# Task to carry out
Copy every line of the material below word for word, leaving out the pictures.

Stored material
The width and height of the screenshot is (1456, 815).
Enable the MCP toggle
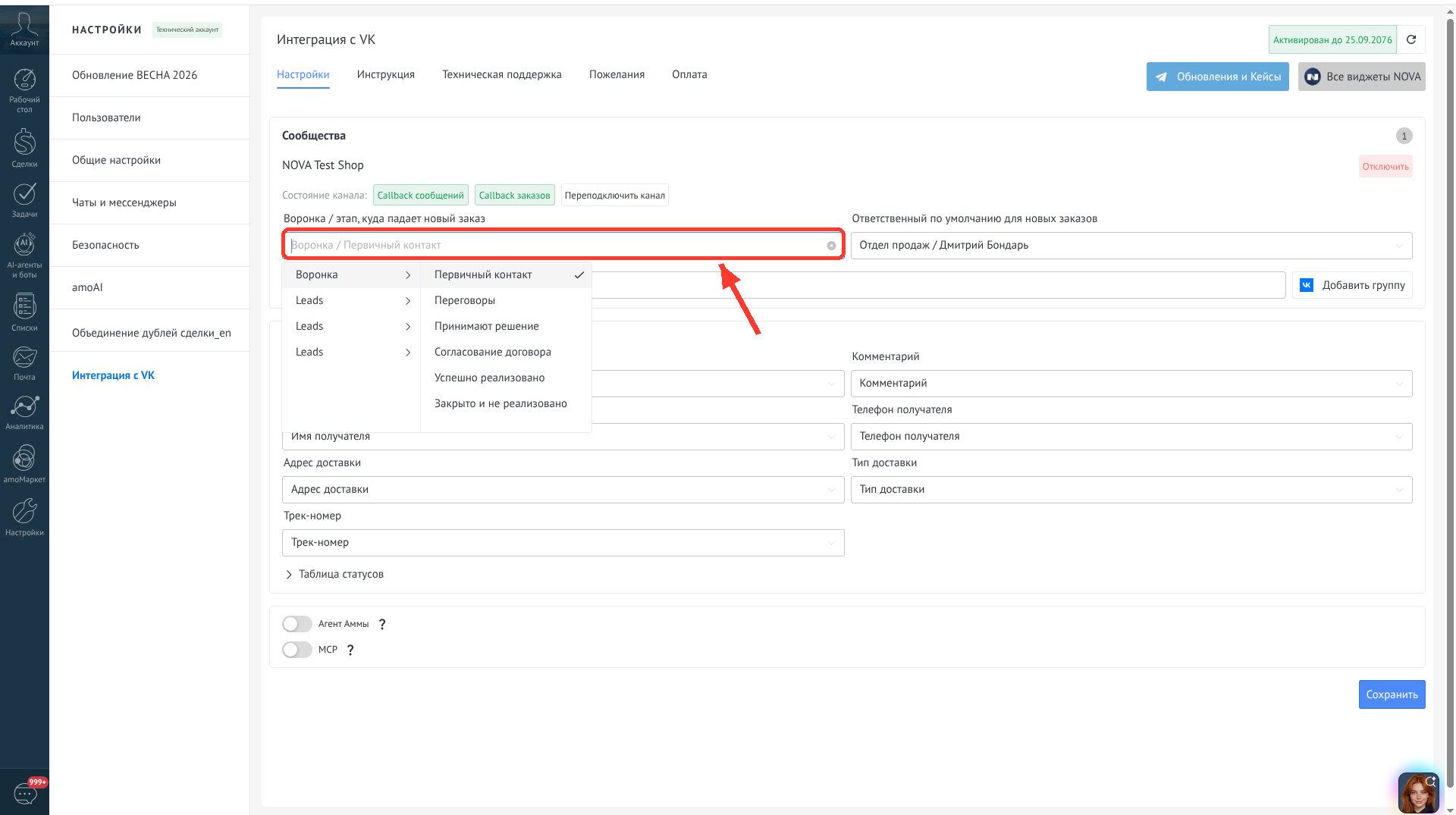(x=297, y=650)
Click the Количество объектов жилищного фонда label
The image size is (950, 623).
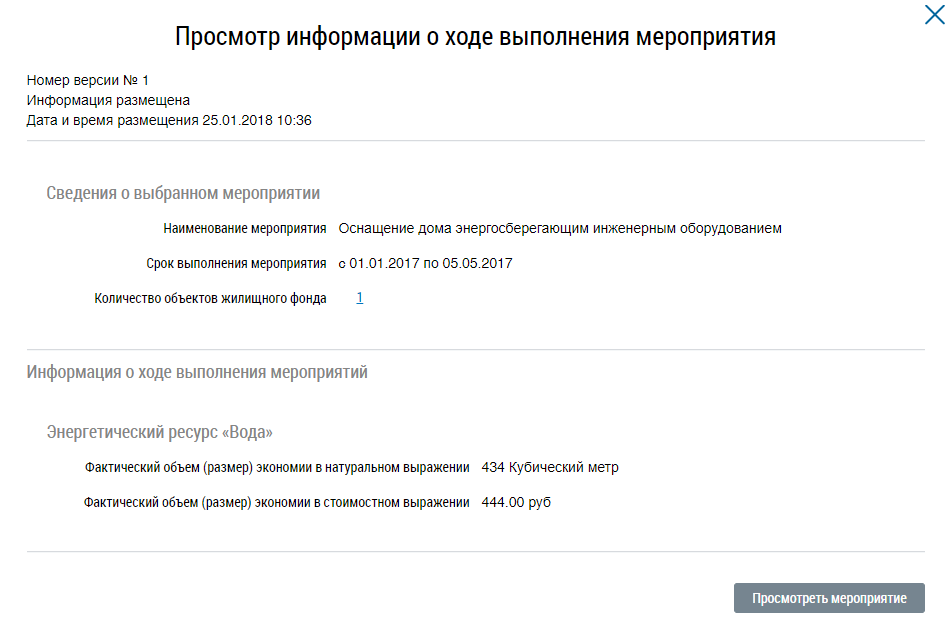pyautogui.click(x=211, y=298)
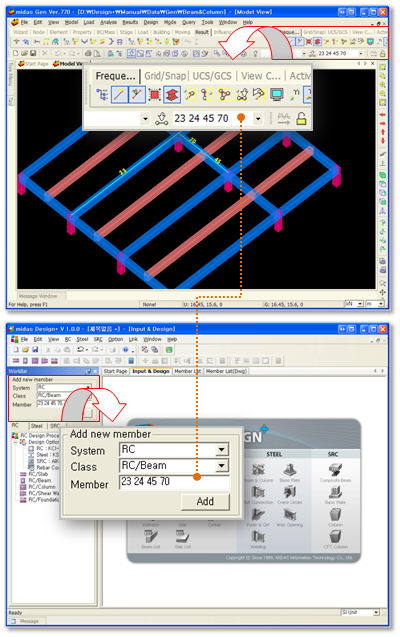Toggle the second highlighted line select tool
400x637 pixels.
pyautogui.click(x=137, y=95)
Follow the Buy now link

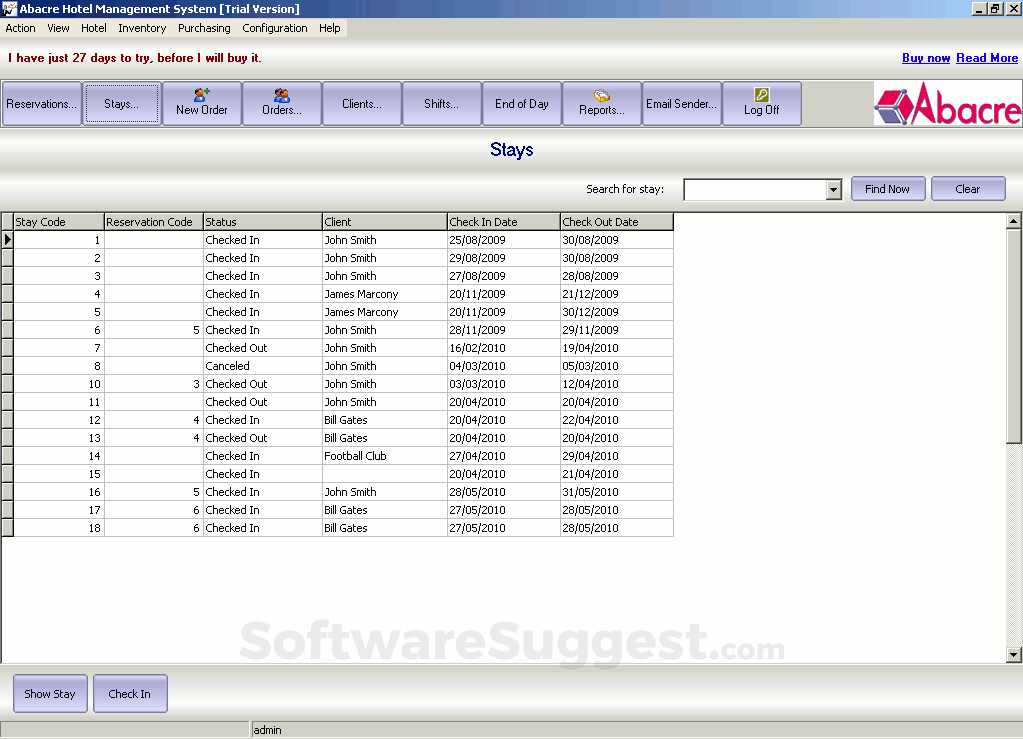click(925, 58)
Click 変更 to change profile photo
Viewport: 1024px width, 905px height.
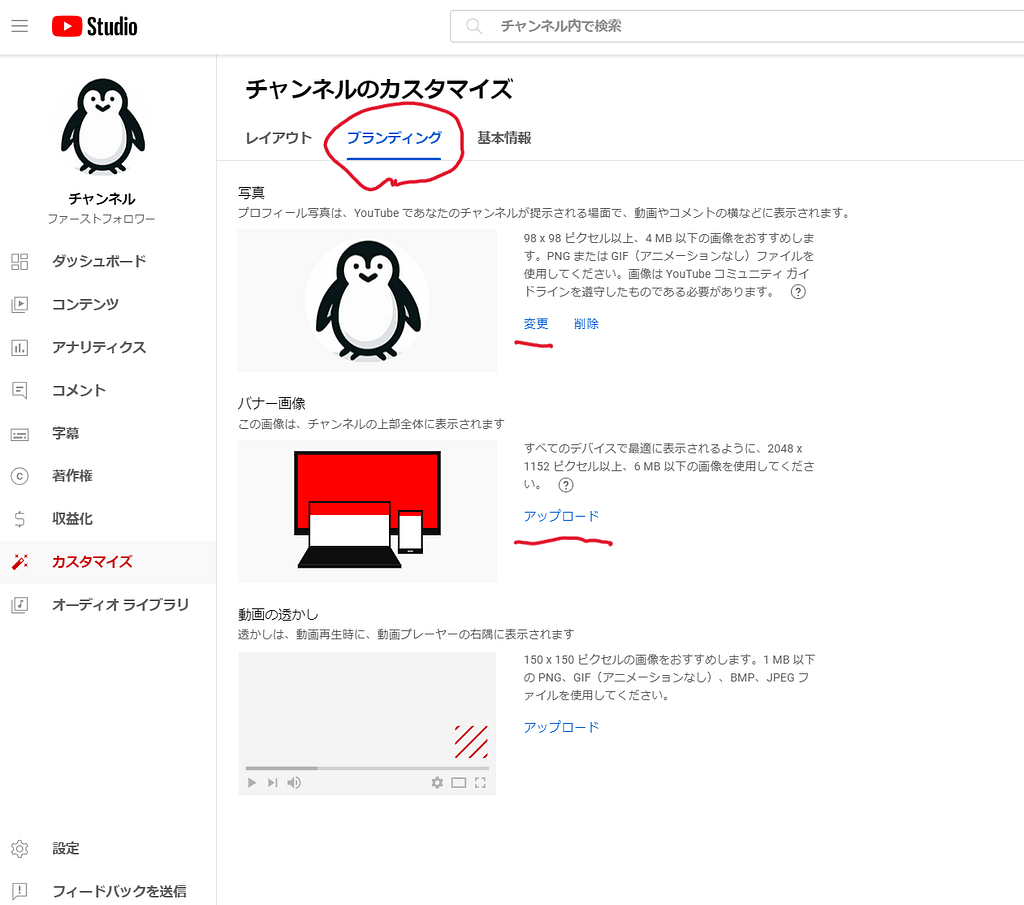point(536,324)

# Solution to this exercise
The width and height of the screenshot is (1456, 815).
Enable the MCP toggle
(x=297, y=650)
Click the Количество объектов жилищного фонда label
The image size is (950, 623).
pyautogui.click(x=211, y=298)
Toggle the second highlighted line select tool
400x637 pixels.
pyautogui.click(x=137, y=95)
Follow the Buy now link

click(925, 58)
Click 変更 to change profile photo
Viewport: 1024px width, 905px height.
point(536,324)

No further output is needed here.